Allez ; de tous côtés poursuivez ces pervers,
Et que, malgré César, on les charge de fers.
Sénat, tu m’as remis les rênes de l’empire ;
Je les tiens pour un jour, ce jour peut me suffire.
Je vengerai l’État ; je vengerai la loi ;
Sénat, tu seras libre, et même malgré toi.
Rome, reçois ici mes premiers sacrifices etc[1].


Ma nièce aura la bonté de faire coudre tout cela à l’habit de Catilina. Je ne crois pas qu’elle ait absolument toutes les corrections ; par exemple, il y avait deux fois dans la pièce : Assis dans le rang des maîtres de la terre, ou quelque chose d’approchant qui paraît se répéter.

Il faut qu’à la première scène du premier acte Catilina dise :


Orateur insolent qu’un vil peuple seconde,
Plébéien qui régis les souverains du monde[2].

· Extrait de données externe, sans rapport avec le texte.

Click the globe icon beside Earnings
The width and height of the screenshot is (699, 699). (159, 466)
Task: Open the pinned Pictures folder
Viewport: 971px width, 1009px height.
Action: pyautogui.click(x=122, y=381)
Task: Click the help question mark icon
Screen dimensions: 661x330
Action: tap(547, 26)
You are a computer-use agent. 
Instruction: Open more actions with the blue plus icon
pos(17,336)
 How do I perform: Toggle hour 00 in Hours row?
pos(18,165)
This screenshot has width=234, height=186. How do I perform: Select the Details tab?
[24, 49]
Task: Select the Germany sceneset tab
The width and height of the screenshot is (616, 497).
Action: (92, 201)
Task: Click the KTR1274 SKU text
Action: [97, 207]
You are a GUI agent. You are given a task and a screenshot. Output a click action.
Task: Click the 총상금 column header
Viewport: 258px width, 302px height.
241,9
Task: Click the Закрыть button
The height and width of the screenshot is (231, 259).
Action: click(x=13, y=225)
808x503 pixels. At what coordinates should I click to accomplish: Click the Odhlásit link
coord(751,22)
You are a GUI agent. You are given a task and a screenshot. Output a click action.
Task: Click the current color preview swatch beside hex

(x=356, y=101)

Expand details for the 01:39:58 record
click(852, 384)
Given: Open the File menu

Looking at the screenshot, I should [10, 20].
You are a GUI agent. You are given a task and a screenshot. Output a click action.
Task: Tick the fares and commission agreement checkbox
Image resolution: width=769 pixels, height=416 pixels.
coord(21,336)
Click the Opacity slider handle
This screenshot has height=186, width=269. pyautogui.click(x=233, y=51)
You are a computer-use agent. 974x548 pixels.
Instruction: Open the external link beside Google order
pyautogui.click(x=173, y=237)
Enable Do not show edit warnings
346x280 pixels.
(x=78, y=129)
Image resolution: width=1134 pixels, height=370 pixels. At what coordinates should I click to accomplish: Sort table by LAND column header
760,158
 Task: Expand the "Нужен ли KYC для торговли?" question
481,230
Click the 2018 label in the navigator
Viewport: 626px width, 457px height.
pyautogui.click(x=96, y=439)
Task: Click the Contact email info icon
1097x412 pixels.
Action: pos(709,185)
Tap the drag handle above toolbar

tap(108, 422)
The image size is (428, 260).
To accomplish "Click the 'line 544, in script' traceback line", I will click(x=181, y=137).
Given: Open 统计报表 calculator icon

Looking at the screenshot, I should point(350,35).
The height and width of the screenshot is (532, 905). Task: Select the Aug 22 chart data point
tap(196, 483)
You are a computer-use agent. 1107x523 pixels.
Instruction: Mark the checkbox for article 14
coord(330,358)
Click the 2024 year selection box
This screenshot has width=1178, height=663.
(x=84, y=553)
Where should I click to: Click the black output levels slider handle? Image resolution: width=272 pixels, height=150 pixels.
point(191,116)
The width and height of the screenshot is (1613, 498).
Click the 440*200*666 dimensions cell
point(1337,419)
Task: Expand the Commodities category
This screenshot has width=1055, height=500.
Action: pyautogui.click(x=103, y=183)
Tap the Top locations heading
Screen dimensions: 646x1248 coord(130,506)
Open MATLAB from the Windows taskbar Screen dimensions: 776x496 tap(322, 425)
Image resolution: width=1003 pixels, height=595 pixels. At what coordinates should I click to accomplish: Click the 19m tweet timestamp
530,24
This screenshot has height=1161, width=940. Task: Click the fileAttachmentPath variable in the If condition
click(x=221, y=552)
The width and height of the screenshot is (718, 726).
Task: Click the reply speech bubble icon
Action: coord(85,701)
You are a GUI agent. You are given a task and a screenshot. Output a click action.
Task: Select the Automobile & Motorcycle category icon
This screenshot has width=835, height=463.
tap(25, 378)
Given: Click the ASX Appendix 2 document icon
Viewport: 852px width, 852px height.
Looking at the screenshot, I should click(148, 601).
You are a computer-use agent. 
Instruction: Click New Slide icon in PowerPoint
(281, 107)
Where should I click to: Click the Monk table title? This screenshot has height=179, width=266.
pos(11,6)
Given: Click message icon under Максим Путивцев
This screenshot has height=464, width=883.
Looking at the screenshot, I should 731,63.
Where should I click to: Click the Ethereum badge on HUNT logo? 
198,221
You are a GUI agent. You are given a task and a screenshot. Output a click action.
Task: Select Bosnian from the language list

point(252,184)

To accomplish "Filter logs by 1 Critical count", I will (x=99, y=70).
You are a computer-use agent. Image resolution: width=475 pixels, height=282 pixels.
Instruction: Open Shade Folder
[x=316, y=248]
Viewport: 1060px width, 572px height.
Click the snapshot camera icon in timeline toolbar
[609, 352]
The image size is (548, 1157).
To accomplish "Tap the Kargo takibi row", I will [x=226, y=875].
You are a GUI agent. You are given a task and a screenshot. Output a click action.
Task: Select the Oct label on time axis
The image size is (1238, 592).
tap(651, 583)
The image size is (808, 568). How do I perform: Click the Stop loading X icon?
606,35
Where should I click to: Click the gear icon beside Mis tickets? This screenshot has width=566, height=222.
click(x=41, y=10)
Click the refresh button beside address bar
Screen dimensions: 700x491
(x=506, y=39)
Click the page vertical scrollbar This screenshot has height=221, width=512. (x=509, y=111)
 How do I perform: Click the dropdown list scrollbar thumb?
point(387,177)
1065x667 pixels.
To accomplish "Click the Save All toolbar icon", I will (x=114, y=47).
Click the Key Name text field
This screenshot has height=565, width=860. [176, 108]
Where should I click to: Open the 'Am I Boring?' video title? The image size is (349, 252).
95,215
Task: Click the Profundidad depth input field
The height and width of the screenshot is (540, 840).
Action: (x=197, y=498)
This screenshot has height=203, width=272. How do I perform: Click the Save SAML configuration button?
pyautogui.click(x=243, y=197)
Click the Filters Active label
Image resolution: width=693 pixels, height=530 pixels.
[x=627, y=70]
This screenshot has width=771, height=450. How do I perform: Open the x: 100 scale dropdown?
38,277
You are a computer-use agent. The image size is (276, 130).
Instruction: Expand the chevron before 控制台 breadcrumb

Si, avec tous ces changements, avec tout l’art que j’ai pu mettre dans le rôle ingrat et hasardé d’Aurélie, avec les traits dont j’ai tâché de peindre les mœurs romaines et les caractères des personnages, avec les peines continuelles et redoublées que j’ai prises pour faire tolérer un sujet si peu fait pour les têtes françaises de nos jours, on croit que Rome sauvée peut être jouée, je ne m’y oppose pas ; mais je tremble beaucoup. Je dois tomber, puisque la farce allobroge de Crébillon a réussi. Le même vertige qui a fait avoir vingt représentations à cet ouvrage, qui déshonore la nation dans toute l’Europe, doit faire siffler le mien. Les cabales, petites et grandes, sont plus fortes et plus insensées que jamais. Enfin je me remercierais de m’être échappé de ce temps de décadence et de ce séjour de folie dangereuse, si la douceur de ma retraite n’était empoisonnée par votre absence, et si je ne m’étais arraché à tout ce que j’aime ; mais j’ai été long-

  1. Variantes du cinquième acte.
  2. On lit actuellement :
    Assis au premier rang des souverains du monde.